Figure 1.

Multistep immunological road to autism is as follows: the first step (1) starts from the maternal immunogenetic predisposition to MIA (KIR/HLA), familial and personal autoimmunity and epigenetic forces such as age and gestational metabolic syndrome; the second step (2) takes place at the intrauterine level where pathogens and other events can trigger a detrimental immune activation at the maternal–foetal interface; and the third crucial step (3) takes place at the brain foetal level, at a crossroad between foetal immune and non‐immune genetic susceptibility, chronic microglial activation and persistent maternal immune activation. As a result of the complex interaction of different risk factors and depending on several variables, (3) and (4), offspring may present with various clinical forms of ASD (early onset, complex, regressive and essential).
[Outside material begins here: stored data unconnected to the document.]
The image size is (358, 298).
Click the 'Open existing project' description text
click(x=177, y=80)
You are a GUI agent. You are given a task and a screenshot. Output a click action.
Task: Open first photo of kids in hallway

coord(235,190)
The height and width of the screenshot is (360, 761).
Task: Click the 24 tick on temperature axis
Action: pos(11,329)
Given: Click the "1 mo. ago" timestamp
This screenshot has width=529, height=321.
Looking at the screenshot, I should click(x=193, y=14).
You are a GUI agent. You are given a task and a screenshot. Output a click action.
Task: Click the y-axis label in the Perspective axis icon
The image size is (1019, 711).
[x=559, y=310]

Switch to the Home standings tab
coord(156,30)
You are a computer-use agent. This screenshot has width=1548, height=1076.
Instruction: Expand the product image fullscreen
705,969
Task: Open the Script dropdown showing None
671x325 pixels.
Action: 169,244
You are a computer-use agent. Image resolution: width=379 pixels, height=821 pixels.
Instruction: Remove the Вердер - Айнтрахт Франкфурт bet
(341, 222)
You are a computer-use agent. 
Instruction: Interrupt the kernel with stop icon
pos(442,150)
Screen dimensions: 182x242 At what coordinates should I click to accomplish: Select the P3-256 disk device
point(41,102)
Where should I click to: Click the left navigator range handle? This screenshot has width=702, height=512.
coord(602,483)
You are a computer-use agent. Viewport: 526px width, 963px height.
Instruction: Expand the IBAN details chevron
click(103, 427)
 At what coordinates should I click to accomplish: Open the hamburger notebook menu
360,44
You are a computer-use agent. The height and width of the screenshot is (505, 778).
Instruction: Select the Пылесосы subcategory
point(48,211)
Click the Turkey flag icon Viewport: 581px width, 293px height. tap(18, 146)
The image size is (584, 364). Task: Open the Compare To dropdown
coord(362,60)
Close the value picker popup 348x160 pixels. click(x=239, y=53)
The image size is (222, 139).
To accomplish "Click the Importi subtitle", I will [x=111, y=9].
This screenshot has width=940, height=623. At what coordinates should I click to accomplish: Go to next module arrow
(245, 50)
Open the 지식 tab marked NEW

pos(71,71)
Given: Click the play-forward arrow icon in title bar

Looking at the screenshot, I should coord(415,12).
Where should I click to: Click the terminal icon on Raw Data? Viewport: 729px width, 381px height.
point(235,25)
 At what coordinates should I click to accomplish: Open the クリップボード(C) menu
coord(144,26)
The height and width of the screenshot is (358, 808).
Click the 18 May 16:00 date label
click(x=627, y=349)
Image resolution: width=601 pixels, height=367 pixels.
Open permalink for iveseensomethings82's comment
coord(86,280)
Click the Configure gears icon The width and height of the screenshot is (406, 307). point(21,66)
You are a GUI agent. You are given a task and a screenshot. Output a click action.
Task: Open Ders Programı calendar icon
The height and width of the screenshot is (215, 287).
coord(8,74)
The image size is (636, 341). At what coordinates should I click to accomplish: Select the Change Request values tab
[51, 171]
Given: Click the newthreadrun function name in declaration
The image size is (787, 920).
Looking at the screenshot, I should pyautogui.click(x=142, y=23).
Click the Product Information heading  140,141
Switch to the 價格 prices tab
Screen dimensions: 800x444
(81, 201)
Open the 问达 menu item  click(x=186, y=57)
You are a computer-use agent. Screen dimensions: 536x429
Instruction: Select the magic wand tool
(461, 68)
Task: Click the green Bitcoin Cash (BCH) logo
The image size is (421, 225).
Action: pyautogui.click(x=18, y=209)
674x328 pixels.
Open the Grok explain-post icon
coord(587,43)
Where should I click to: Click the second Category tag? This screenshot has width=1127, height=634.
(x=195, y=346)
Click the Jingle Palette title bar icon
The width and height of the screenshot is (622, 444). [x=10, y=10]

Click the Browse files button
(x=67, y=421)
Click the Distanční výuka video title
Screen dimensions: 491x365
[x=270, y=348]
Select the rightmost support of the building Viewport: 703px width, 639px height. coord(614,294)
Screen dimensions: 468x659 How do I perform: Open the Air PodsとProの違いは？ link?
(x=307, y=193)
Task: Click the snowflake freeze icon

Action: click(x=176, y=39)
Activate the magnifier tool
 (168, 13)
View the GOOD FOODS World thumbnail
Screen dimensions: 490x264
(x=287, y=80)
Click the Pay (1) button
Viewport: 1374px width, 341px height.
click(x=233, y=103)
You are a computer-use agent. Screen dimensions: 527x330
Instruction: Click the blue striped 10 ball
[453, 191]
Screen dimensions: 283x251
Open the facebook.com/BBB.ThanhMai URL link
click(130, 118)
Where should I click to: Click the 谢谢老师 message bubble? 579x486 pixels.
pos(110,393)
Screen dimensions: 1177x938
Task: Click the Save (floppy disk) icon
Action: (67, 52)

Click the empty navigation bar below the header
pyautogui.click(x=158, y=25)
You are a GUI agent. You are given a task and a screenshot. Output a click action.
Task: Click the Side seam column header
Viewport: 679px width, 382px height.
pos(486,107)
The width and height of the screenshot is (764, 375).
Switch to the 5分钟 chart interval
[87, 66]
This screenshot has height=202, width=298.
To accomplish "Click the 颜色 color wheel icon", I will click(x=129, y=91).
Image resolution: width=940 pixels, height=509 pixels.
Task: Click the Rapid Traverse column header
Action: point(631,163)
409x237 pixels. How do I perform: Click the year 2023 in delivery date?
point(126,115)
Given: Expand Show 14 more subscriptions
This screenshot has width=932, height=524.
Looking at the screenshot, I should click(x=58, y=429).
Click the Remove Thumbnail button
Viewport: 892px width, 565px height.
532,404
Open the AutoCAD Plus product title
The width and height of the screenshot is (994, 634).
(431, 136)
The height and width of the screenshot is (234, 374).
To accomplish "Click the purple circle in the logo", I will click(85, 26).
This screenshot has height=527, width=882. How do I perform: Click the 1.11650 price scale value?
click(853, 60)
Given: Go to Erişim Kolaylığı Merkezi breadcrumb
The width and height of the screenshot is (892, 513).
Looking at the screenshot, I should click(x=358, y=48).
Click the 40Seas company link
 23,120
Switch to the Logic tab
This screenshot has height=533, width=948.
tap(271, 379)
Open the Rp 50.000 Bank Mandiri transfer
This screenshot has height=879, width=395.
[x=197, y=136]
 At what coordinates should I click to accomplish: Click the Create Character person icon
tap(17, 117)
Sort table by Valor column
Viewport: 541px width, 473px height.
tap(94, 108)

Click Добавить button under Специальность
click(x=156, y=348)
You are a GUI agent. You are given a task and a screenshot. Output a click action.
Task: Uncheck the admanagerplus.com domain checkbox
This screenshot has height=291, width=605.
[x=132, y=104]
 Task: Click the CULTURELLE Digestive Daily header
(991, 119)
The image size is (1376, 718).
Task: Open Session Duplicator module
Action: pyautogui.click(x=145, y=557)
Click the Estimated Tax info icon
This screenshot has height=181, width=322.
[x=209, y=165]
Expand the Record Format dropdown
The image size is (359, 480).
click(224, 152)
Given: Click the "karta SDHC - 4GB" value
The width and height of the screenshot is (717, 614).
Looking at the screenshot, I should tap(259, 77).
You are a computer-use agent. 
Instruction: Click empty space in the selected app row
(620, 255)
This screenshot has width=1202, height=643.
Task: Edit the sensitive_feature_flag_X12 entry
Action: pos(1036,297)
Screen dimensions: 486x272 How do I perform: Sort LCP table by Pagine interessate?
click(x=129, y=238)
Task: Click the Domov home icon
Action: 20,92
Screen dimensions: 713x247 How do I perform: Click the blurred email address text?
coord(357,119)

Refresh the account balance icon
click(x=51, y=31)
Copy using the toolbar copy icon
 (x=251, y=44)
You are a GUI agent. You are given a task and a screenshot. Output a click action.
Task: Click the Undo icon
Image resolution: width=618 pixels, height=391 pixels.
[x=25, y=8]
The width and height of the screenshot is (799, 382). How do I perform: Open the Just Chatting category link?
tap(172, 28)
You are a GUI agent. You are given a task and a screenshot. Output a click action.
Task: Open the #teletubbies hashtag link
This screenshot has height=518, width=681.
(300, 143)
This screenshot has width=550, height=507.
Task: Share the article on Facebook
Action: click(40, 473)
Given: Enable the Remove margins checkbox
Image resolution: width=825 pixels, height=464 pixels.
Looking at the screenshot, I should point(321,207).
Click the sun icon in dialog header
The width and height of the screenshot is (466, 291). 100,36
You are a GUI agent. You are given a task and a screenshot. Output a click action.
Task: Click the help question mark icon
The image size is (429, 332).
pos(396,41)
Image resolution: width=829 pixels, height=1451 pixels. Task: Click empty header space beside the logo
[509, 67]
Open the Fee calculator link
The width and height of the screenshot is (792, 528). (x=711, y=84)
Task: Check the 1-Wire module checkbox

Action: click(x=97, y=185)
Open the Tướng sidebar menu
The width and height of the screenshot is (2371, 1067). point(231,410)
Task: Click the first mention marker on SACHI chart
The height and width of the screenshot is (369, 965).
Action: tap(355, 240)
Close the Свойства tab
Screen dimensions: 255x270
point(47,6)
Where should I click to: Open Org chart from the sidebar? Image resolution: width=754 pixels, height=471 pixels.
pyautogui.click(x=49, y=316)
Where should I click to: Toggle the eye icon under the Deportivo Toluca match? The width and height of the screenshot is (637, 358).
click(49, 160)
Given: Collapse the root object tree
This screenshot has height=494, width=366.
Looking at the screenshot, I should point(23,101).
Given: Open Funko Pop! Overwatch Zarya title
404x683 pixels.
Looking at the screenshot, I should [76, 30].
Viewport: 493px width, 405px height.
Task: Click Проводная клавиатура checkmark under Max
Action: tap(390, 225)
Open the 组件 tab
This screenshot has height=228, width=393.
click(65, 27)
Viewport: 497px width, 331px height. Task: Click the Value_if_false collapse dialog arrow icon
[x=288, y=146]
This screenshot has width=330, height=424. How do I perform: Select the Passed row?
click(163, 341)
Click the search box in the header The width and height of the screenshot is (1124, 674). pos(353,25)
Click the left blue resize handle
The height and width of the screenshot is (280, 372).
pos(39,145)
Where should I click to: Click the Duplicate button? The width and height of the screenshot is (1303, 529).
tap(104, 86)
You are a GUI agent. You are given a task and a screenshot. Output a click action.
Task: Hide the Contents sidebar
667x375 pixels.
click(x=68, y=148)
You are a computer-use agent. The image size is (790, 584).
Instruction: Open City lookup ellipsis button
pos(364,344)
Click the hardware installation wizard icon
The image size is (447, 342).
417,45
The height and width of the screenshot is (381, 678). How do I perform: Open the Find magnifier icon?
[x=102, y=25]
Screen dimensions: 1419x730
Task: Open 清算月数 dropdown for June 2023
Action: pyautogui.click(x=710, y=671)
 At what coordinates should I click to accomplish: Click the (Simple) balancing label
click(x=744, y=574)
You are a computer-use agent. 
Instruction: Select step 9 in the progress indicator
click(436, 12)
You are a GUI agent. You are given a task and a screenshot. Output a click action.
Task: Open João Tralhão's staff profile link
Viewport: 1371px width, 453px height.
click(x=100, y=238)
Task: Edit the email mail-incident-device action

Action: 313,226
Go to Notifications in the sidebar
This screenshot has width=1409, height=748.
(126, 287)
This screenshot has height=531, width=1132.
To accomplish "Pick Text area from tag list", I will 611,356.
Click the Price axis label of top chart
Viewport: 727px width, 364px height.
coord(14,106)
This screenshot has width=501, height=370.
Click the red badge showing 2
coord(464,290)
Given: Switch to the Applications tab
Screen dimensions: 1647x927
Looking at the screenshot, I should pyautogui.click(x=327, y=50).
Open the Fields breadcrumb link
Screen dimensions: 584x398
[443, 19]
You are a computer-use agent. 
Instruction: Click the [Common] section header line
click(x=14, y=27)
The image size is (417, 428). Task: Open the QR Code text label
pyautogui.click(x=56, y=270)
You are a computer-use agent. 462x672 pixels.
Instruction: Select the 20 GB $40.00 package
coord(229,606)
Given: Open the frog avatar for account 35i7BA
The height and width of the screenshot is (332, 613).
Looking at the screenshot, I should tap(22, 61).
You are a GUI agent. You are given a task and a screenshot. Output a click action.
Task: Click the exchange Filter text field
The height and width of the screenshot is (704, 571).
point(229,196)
The same immune and structural brain alterations may predispose a toddler, or even an adolescent (5), to a late onset of neuropsychiatric illnesses. The transgenerational effect of the previous multistep process is, in humans, only hypothesised. TDM1 = type 1 diabetes mellitus; RA = rheumatoid arthritis; NK/KIR = NK/killer cell immunoglobulin‐like receptor; VDR = vitamin D receptor; MIA = maternal immune activation; Vit.D = vitamin D; IL = interleukin.